The Middle East remains an oasis of stability in the oil and gas jobs market, even as the oil price rout in the past few months has taken its toll on the industry worldwide, according to the head of oil and gas at Hays, the recruitment consultant.
Hays, in its global quarterly oil and gas jobs survey released today, says a fairly buoyant market for skilled personnel across the board in last year’s fourth quarter has since turned sour after a large number of international oil companies have announced swingeing cuts to their capital spending budgets and broad-based layoffs.
“The Middle East, however, has been relatively protected,” says Gary Ward, the Abu Dhabi-based head of Hays Middle East and the head of its oil and gas unit worldwide.

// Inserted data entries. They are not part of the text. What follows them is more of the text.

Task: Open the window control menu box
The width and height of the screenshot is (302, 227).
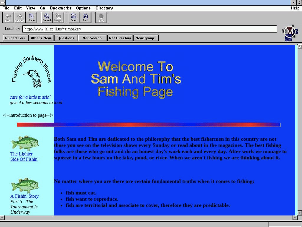Action: tap(3, 3)
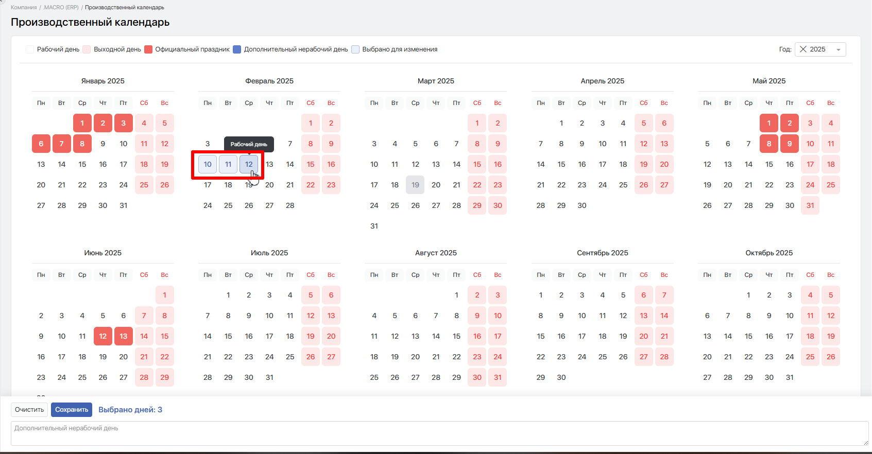Clear the year field with the X icon

point(803,49)
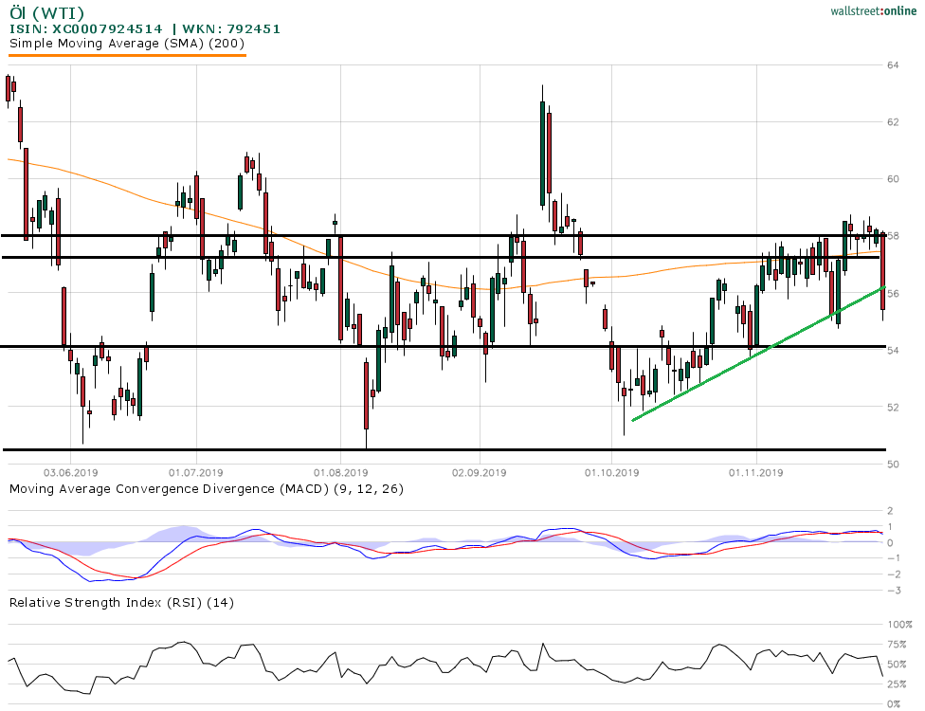Viewport: 925px width, 711px height.
Task: Click the Relative Strength Index (RSI) label
Action: [x=120, y=602]
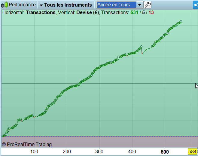Click the green 531 winning transactions count

pyautogui.click(x=134, y=12)
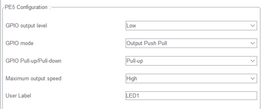Screen dimensions: 261x109
Task: Expand the GPIO mode dropdown arrow
Action: click(x=253, y=43)
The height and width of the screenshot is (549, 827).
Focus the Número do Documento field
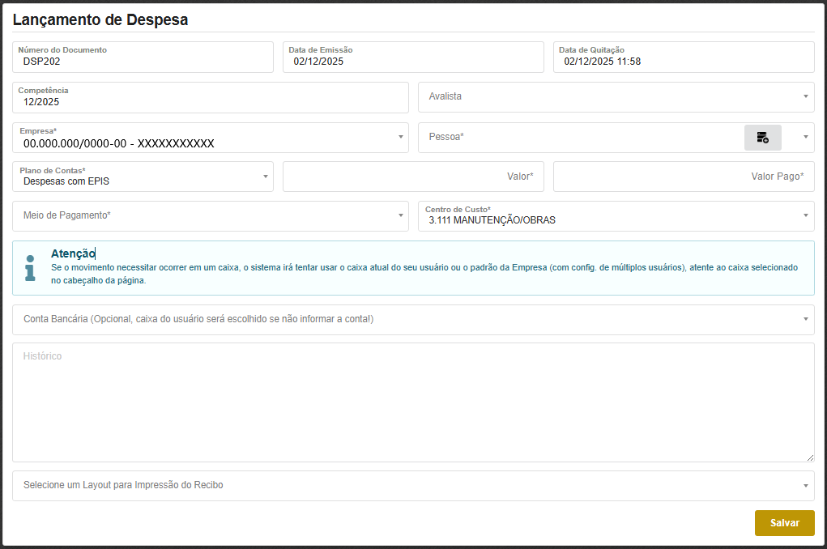pyautogui.click(x=143, y=62)
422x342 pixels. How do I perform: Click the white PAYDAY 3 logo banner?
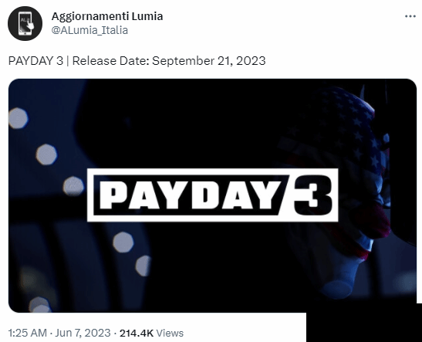[213, 195]
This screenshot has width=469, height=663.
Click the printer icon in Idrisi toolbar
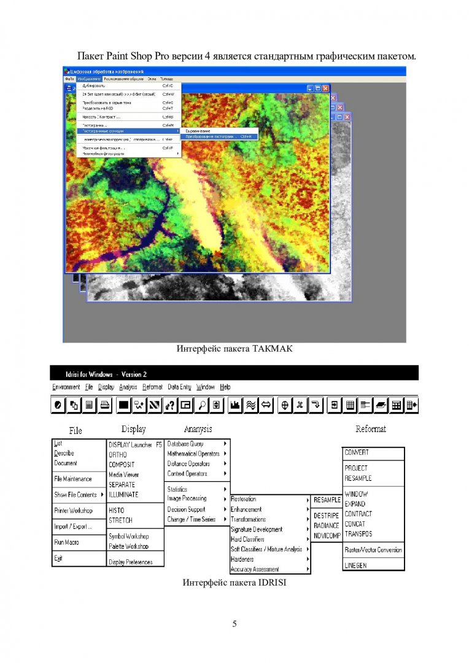104,405
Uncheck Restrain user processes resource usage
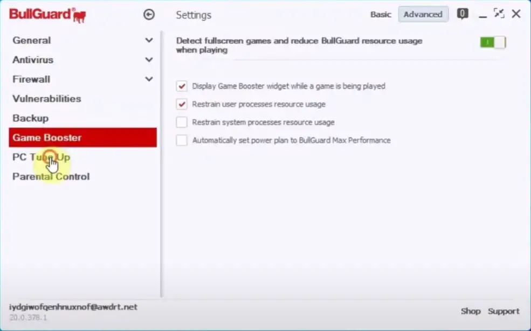The height and width of the screenshot is (331, 531). (x=182, y=104)
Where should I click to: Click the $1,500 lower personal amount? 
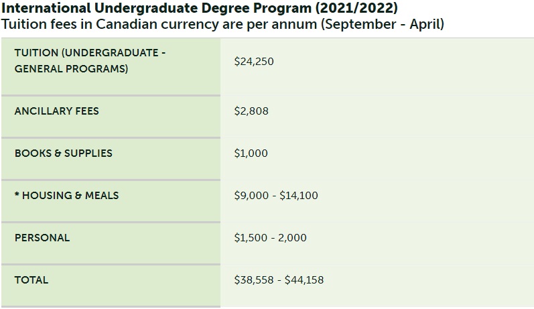point(251,238)
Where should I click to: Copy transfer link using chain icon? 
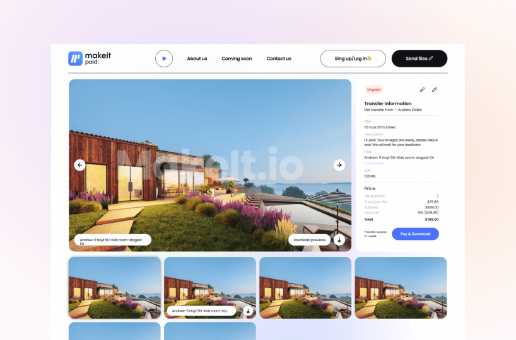pyautogui.click(x=422, y=90)
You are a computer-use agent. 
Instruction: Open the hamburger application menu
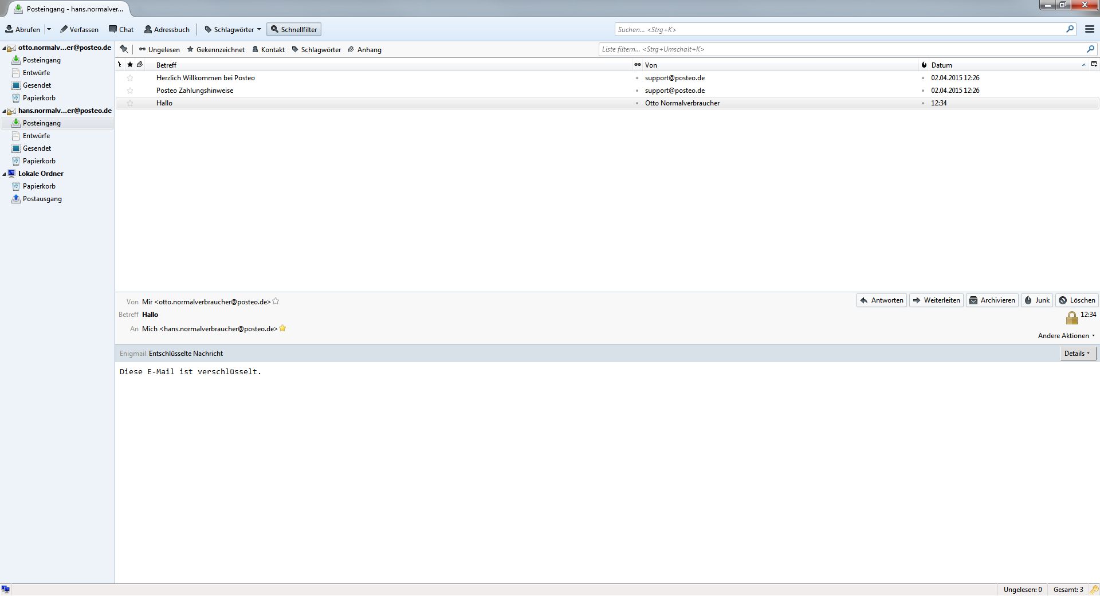coord(1090,29)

“Most of the big international oil companies have announced that they are not going ahead with some [development] programmes and will be making redundancies, but the Middle East is not seeing any of that,” at least for projects under way, Mr Ward says.
In the Middle East, therefore, there is not the same downwards pressure on salaries, but remuneration is expected to flatline in the coming year and perhaps beyond if oil prices stay in the US$50 to $70 per barrel range, which is assumed by several major forecasters.
The Hays survey was carried out in November, when oil prices had begun to fall from the average of above $100 during the past four years but had not yet begun the steepest part of their descent. Consequently, the survey reflects the more optimistic mood that had prevailed for most of the year, including the expectation among a large majority (about 85 per cent) of at least a modest increase in salary.
The evidence in the past couple of months, however, has run counter to that, Hays said.
Taking offshore drilling as an example, the recruitment company said this market could deteriorate further because of weak demand and a flood of new vessels. Rig rates have fallen sharply over the past 18 months as oil companies cut capital spending just as dozens of new offshore rigs ordered during the boom come on line. Day rates for most advanced ultra-deep rigs, which peaked at $650,000 per day last year, are now down to $375,000 to $500,0000.
The specific jobs that are being affected depend on the region, Mr Ward said. In Mexico, for example, the country had been looking to attract international oil companies after it opened up its sector to foreign investment. But international oil companies have cooled on potential projects in Mexico’s offshore oil sector as they re-prioritise budgets, and it is the exploration and production (E&P) sector there that has suffered.
But in the mature North Sea area, where there is little new E&P, operating budgets have come in for cuts, affecting a different group of skilled workers.
The situation could be an opportunity for companies in the Middle East – especially in the more stable GCC countries, including the UAE – to secure skilled workers in the areas needed for development over the next several years, Mr Ward said.
In the UAE, this includes both offshore and onshore oil and gasfield developments that are aiming to boost oil production to 3.5 million barrels per day using the latest techniques. There is also an ambitious programme to produce more domestic gas by capturing it for use in electricity generation, and reinjecting carbon dioxide into oilfields instead.
“If the GCC countries do it right, then in the current economic environment skilled workers in the sector will be looking at the region in a completely different way,” Mr Ward says.
Part of attracting skilled oil and gas workers to the region is recognising what lures them apart from basic salary.
Mr Ward said that the latest Hays survey identified health care as the No 1 non-salary priority for the first time since the the company began taking the poll.
It is run a close second by bonuses, perhaps reflecting the worry that extra compensation is the first thing employers cut in tough times. The third-most important element of the package, running close to the top two, is home leave allowances. Coming a distant fourth, surprisingly, is housing allowance, although this would be likely to run much higher for countries such as the UAE that have a predominantly expatriate workforce in the sector.
The Hays report also looked at skill shortages and asked industry respondents – which included a much larger sample size than previous reports, including a bigger proportion of women – of the main reasons behind it. The top two answers were bad “succession planning”, which means the transfer of knowledge from one generation to the next, followed by a dearth of new professionals entering the industry.
This is especially the case for the UAE, where most of the work in the industry has previously been done by an expatriate workforce; it is only recently that qualified Emiratis have been coming through the system in great numbers.